- **Source excerpt**
# Stocks & Shares ISA and Aviva pension scheme - PFICs?



## Jayem4416 (5 mo ago)

Hi there, I'm an accidental dual UK-US citizen doing the streamlined foreign offshore procedure, lived in UK since I was a baby and only recently learned about tax reporting obligations due to FATCA letter from my bank (have never worked in US and have no accounts/abode there). Among my UK savings accounts is a Stocks & Shares ISA which I'm quite concerned about as I'm hearing a lot about PFICs? Can someone please explain how I would find out whether this ISA is a/contains PFICs and what I should do about it? I also have an Aviva pension pot through my job that both me and my employer pay into - I believe I have to report this on the FBAR even though I won't recieve any payments from it for about 20 years - is there any chance this is also a PFIC? I have seen some terrifying and confusing posts about ISAs and PFICs and would be grateful for any clear and calm explanation/advice. Thanks very much!


----------



## Harry Moles (11 mo ago)

Why are you filing anything at all? If you're an Accidental American you are far better off staying out of the US tax system. Receiving the dreaded FATCA letter is no reason to rush into the streamlined program.


----------



## Moulard (Feb 3, 2017)

Indeed, and even if you provided your UK financial institution with your Social Security Number and indicated that you are a US person, and they passed that onto HMRC and HMRC passed it onto the IRS under the terms of the IGA there is absolutely no evidence that the IRS can process the information that is recieved.

Indeed there is evidence that they are absolutely drowning in data that they cannot process, is internally inconsistent and would have very little way to be crosschecked and verified.

Remember you can do all of that without entering the US tax system and still keep your UK financial institution happy.

There may be a perfectly valid reason to enter the streamlined procedure, but, on its own, simply getting a letter from a UK financial institution is probably not one of them.


----------



## Harry Moles (11 mo ago)

As far as I'm aware, ISAs are excluded from FATCA reporting - much like RRSPs and TFSAs in Canada, and equivalent tax-protected investment schemes in other countries. So the IRS won't know a thing about them unless the poor US citizen abroad panics and reports them.

- **Extracted entries**

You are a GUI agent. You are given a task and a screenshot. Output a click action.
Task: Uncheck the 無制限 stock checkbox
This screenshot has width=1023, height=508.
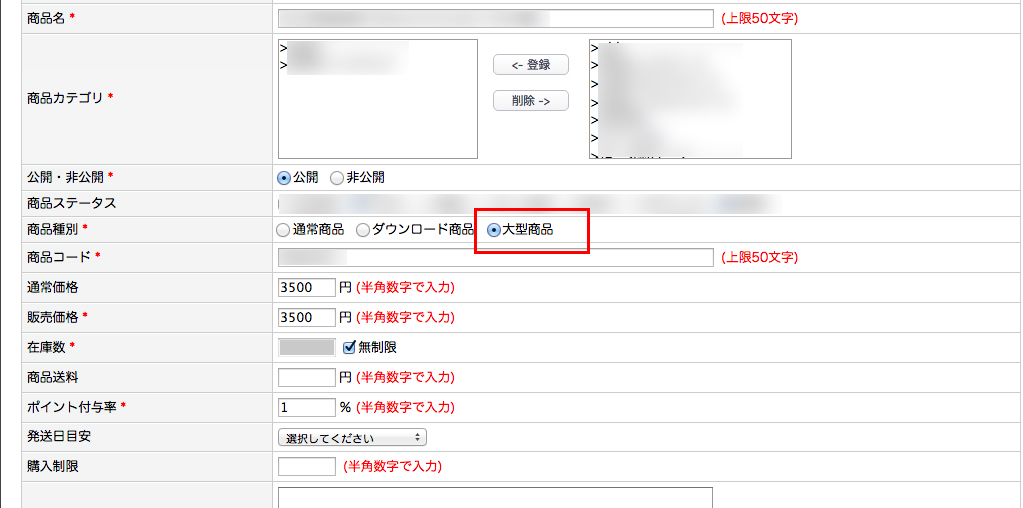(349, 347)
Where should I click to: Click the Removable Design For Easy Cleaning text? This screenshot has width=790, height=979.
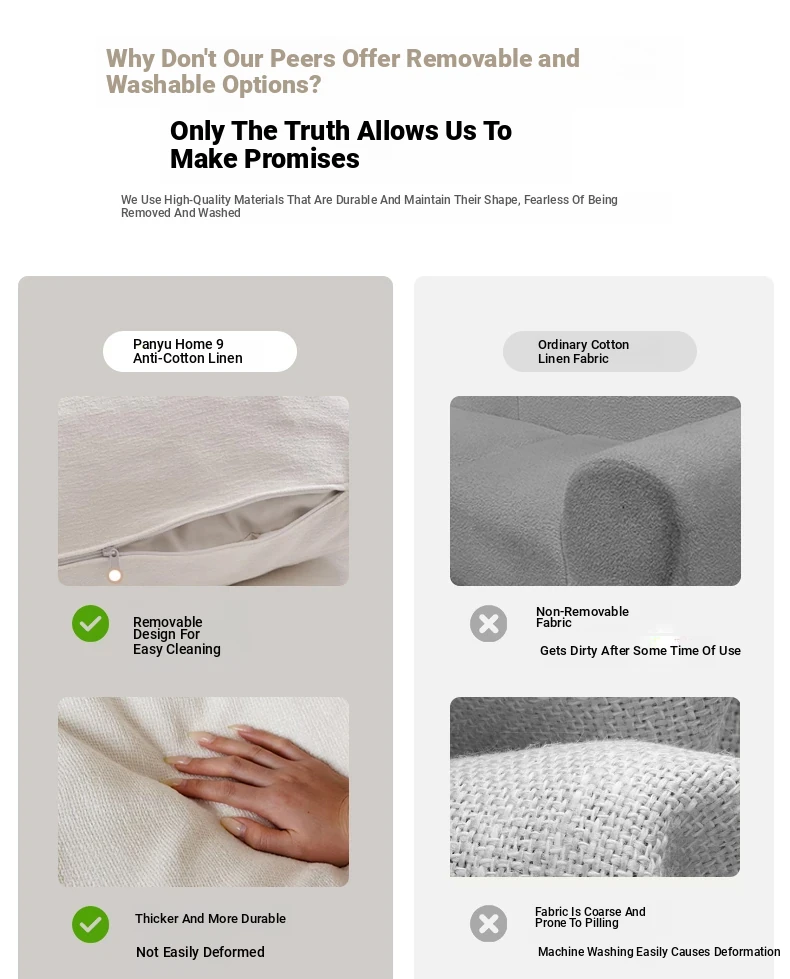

- **Jobs**
1) Reproduce the part of the forum thread on ISAs and PFICs from "There may be" to "and reports them.".
2) In the forum thread on ISAs and PFICs, what made the first poster aware of their tax reporting obligations?
3) Carry on the forum thread on ISAs and PFICs from the point where it stops.
You won't need the entries.

- **Expected answers**
1)
There may be a perfectly valid reason to enter the streamlined procedure, but, on its own, simply getting a letter from a UK financial institution is probably not one of them.


----------



## Harry Moles (11 mo ago)

As far as I'm aware, ISAs are excluded from FATCA reporting - much like RRSPs and TFSAs in Canada, and equivalent tax-protected investment schemes in other countries. So the IRS won't know a thing about them unless the poor US citizen abroad panics and reports them.

2) A FATCA letter from their bank.

3)
And even if they were reported under FATCA, and the IRS had the capacity to process that data - which it does not - and somehow decided that a UK resident owed it money, the IRS has no ability to coercively collect those funds.


----------



## Jayem4416 (5 mo ago)

Thanks both for your responses, much appreciated! Assuming I do file (to assuage my stress over this whole situation), and only report basic dividend interest from the shares ISA on the 1040 (excluded anyway from tax as my gross adjusted income after FEIE is below the standard deduction), plus report the account on the FBAR, how likely is it that the IRS/Treasury (?) will ask me for further filing based on the ISA potentially being related to PFICs (I'm still very hazy on whether it is or not)? Or will they just accept what I send them and look no further, since I owe no tax, have relatively low assets and if, as you suggest, the ISA itself is not being report to them by the bank under FATCA? Thank you, I hope those Qs make sense


----------



## Jayem4416 (5 mo ago)

(To add - I've read a lot of conflicting info on how UK ISAs may or may not be treated by the IRS and am concerned that even just having "ISA" on the name of an account listed on the 1040 schedule (for interest/dividend reasons) or on the FBAR might trigger penalties for not filing PFIC forms, even if they're not needed)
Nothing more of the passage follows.